Enable Apps access for a custom role and deploy apps to Android Enterprise and macOS devicesSolved

To give an existing custom role access to the Apps section, modify the role permissions in Hexnode:

1. Go to Admin > Technicians and Roles.
2. Open the Roles tab.
3. Find the custom role and select Modify Role from the more options menu.
4. Scroll to the Apps permissions section.
5. Enable access to the Apps tab.
6. Select the required granular permissions, such as adding apps, modifying apps, or managing existing apps.
7. Save the role.

The updated permissions apply to all technicians assigned to that custom role.

For Android Enterprise app deployment, first add the app to the Hexnode app inventory:

1. Go to Apps.
2. Select +Add Apps > Managed Google Apps.
3. Search for the required app in Managed Google Play.
4. Select the app to add it to the inventory.

After that, deploy the app either through a remote action or a policy.

For a one-time installation, go to Manage > Devices, select the Android Enterprise devices, then use Actions > Install Application.

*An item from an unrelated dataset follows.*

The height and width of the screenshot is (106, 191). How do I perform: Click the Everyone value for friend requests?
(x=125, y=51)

For continuous enforcement, add the app under Policies > Android > App Management > Required Apps and assign the policy to the required devices, users, or groups. On Android Enterprise devices enrolled as Device Owner, apps pushed through Hexnode can be installed silently without user interaction.

That clears up the Android side. For macOS, especially Mac mini devices, do we need users to sign in with a Managed Apple ID before apps can be installed? Or is there a better approach for deploying App Store apps silently?

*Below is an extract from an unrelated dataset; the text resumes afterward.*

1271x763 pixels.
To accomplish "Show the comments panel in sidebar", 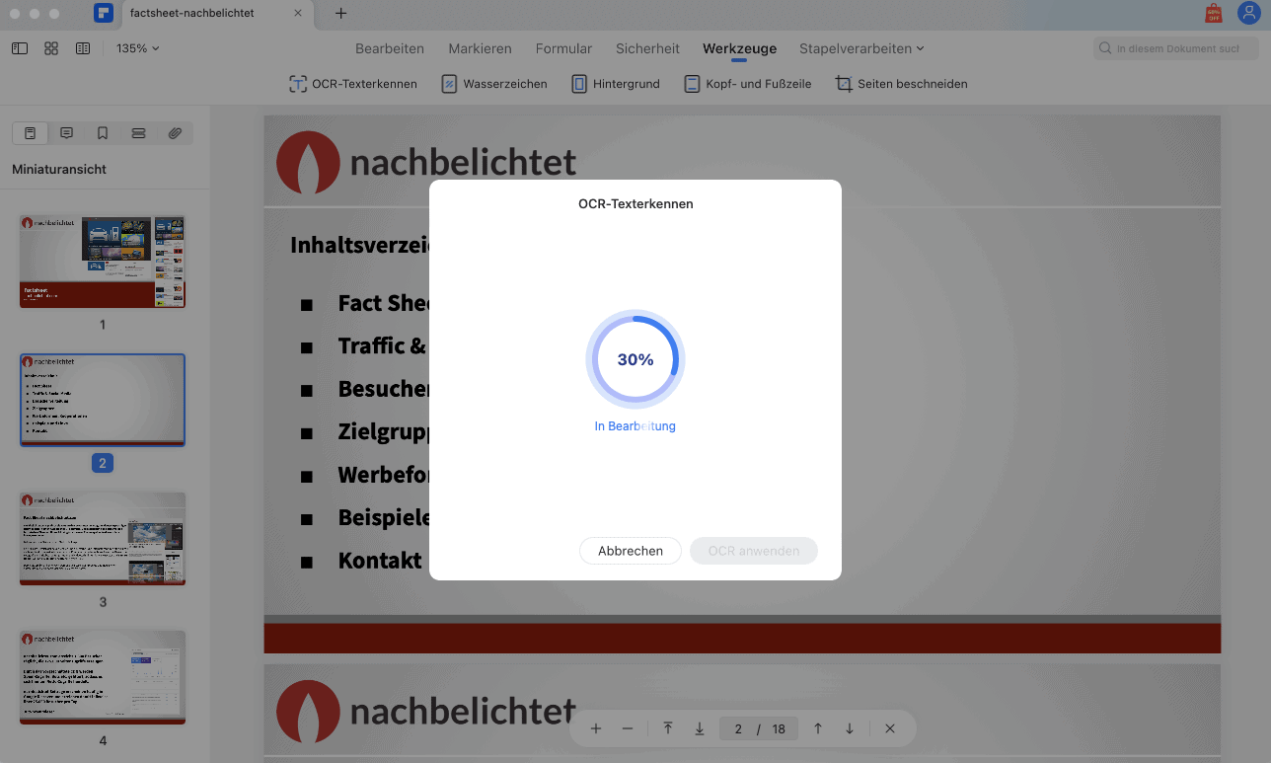I will point(66,133).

For Mac mini devices, the recommended method for deploying App Store apps is Apple VPP with device-based assignment. With device-based VPP app assignment, apps are assigned directly to the Mac rather than to a user. This means the user does not need to be signed in with a personal Apple ID or Managed Apple ID for the app to be deployed. Hexnode can push the VPP app silently to the device, and the app license remains managed by the organization. macOS device management itself is primarily profile-based and relies on Apple’s native MDM framework. A Managed Apple ID is not required just to manage the Mac through MDM.

Is the Hexnode macOS agent still needed then, or is the native MDM profile enough for most Mac management tasks?

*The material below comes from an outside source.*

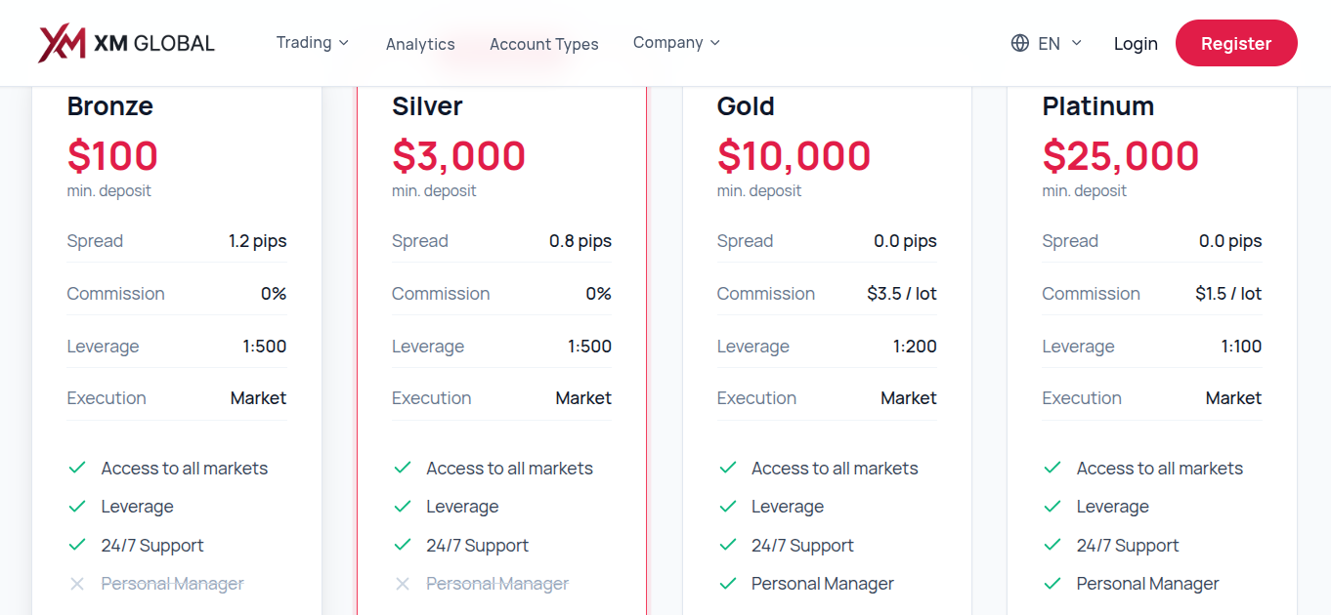Click the XM Global logo
The height and width of the screenshot is (615, 1331).
point(126,43)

The native MDM profile is sufficient for standard macOS management tasks such as Wi-Fi and VPN configuration, FileVault settings, passcode policies, security restrictions, OS update management, and VPP app deployment.

The Hexnode macOS agent is recommended when you need advanced management capabilities that are not fully handled by the native Apple MDM protocol. Examples include:

• Deploying custom in-house apps such as PKG or DMG files.
• Running custom shell scripts.
• Collecting more detailed system analytics.
• Using advanced dynamic compliance checks.

So, for basic macOS management and App Store app deployment through VPP, the native MDM profile is usually enough. For a more complete enterprise setup, especially where custom apps or scripts are required, installing the Hexnode macOS agent is recommended.